Written task ▸
Format the lines in the records below as a JSON list of strings, one string per line and no blank lines. Include only the lines from the one containing "Identify the location of 2019" through the one containing "Looking at the image, I should click on (910, 1052).", counting both of those lines.

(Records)
■ ■ ■ ■

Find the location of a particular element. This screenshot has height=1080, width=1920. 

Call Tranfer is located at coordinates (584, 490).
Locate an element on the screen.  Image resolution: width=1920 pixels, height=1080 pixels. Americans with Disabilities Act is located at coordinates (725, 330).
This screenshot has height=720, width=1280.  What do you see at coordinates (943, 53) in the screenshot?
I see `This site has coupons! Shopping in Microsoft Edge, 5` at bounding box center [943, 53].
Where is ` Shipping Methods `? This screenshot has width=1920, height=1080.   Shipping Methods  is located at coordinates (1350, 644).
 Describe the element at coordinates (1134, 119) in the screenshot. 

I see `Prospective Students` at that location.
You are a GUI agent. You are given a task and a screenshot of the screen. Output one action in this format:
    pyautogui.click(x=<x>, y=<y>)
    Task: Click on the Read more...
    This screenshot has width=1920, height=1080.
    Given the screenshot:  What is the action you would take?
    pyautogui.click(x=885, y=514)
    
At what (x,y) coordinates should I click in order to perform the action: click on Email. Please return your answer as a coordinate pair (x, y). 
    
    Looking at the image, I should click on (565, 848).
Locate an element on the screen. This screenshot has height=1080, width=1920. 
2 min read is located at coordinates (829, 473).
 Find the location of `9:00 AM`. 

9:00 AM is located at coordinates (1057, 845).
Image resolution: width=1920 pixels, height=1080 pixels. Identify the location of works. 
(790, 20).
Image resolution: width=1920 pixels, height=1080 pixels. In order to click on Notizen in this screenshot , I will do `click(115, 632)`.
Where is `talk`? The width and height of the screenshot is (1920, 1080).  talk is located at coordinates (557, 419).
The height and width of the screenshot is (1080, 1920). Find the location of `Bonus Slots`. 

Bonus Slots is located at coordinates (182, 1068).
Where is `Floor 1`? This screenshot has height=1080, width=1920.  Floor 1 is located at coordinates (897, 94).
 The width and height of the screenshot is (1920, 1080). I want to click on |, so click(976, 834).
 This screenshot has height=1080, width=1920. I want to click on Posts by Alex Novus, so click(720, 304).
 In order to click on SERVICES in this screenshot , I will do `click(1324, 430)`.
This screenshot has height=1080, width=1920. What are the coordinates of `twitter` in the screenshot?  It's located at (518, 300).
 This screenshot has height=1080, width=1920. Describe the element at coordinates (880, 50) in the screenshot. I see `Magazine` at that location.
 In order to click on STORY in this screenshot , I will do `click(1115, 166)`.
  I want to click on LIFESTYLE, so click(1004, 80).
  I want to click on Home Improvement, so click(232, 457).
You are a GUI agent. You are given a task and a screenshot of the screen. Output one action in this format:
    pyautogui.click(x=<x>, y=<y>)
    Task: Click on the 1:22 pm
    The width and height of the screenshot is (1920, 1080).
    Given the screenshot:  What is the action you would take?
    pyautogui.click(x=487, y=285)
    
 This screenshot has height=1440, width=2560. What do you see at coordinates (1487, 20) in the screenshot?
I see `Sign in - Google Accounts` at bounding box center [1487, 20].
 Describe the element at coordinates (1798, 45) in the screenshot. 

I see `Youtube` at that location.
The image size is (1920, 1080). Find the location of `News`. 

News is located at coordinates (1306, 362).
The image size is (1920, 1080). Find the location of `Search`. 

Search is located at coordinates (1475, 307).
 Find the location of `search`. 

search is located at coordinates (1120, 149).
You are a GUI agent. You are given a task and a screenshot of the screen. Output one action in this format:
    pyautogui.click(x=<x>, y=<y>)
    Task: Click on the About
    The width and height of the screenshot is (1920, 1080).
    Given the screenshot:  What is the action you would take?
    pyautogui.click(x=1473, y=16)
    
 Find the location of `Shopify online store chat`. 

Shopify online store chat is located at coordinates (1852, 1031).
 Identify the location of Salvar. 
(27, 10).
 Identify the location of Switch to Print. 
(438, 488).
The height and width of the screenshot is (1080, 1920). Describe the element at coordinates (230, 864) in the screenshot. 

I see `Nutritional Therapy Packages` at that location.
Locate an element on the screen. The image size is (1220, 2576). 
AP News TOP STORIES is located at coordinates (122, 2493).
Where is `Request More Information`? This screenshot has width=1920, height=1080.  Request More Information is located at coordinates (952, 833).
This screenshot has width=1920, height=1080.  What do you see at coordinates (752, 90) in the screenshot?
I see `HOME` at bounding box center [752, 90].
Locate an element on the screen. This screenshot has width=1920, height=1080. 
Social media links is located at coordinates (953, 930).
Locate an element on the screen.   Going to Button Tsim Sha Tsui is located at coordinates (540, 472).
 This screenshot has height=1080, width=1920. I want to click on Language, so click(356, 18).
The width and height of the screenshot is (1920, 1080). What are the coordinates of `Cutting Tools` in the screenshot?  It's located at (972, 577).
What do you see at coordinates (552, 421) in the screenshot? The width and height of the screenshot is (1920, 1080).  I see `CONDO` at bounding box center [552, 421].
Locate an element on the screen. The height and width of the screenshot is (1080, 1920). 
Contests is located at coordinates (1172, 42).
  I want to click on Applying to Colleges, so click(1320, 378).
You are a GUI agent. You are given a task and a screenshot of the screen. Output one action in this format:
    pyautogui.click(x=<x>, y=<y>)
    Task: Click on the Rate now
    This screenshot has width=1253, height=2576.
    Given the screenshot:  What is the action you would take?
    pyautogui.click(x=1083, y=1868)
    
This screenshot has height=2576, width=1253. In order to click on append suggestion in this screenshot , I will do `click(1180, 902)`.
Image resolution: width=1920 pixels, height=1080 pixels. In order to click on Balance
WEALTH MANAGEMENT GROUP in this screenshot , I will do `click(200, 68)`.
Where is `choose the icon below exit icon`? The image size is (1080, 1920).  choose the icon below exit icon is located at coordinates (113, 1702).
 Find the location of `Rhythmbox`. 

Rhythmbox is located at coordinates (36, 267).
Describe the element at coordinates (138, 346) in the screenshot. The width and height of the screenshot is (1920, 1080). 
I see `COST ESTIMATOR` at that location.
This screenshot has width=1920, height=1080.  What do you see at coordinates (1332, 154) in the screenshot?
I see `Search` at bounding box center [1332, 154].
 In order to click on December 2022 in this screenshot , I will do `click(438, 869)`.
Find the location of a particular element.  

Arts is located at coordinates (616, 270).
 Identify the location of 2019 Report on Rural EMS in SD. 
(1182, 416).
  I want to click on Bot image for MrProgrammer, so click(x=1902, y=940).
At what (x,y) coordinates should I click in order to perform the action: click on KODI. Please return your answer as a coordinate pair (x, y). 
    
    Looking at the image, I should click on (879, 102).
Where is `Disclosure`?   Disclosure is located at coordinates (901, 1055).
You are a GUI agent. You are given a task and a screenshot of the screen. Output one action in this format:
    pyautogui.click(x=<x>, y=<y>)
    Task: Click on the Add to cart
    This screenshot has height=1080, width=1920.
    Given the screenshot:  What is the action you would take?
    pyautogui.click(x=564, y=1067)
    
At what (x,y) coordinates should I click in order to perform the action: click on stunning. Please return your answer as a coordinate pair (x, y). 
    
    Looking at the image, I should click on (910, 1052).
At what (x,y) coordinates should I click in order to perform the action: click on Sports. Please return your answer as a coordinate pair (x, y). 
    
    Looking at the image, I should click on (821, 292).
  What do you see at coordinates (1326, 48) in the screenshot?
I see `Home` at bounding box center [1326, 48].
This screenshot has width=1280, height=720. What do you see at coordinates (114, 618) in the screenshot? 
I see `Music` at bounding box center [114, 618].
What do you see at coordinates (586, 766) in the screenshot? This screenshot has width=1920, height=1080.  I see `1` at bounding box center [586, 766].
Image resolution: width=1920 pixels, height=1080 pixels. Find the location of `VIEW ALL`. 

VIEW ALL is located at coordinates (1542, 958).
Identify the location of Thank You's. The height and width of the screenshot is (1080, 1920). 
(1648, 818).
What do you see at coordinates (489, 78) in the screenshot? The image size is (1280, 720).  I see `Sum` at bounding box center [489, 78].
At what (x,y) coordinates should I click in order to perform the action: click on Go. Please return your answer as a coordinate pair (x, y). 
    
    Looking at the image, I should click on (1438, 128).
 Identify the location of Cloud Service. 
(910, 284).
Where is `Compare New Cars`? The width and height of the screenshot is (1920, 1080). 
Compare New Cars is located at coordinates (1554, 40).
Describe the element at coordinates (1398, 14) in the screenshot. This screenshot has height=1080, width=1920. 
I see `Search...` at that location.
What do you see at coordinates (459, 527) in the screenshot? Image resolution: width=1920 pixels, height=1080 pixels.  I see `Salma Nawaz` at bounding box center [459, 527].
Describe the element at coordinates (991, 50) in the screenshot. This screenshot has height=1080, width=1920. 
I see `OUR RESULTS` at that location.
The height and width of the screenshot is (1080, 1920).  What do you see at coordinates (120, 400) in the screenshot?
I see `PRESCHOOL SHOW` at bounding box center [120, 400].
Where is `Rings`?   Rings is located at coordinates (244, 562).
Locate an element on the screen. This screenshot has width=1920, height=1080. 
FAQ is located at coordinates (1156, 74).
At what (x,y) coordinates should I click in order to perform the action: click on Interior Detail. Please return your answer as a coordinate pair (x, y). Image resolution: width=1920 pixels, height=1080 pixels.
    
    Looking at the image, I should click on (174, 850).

■ ■ ■ ■

Written solution ▸
[
  " Identify the location of 2019 Report on Rural EMS in SD. ",
  "(1182, 416).",
  "  I want to click on Bot image for MrProgrammer, so click(x=1902, y=940).",
  "At what (x,y) coordinates should I click in order to perform the action: click on KODI. Please return your answer as a coordinate pair (x, y). ",
  "    Looking at the image, I should click on (879, 102).",
  "Where is `Disclosure`?   Disclosure is located at coordinates (901, 1055).",
  "You are a GUI agent. You are given a task and a screenshot of the screen. Output one action in this format:",
  "    pyautogui.click(x=<x>, y=<y>)",
  "    Task: Click on the Add to cart",
  "    This screenshot has height=1080, width=1920.",
  "    Given the screenshot:  What is the action you would take?",
  "    pyautogui.click(x=564, y=1067)",
  "At what (x,y) coordinates should I click in order to perform the action: click on stunning. Please return your answer as a coordinate pair (x, y). ",
  "    Looking at the image, I should click on (910, 1052)."
]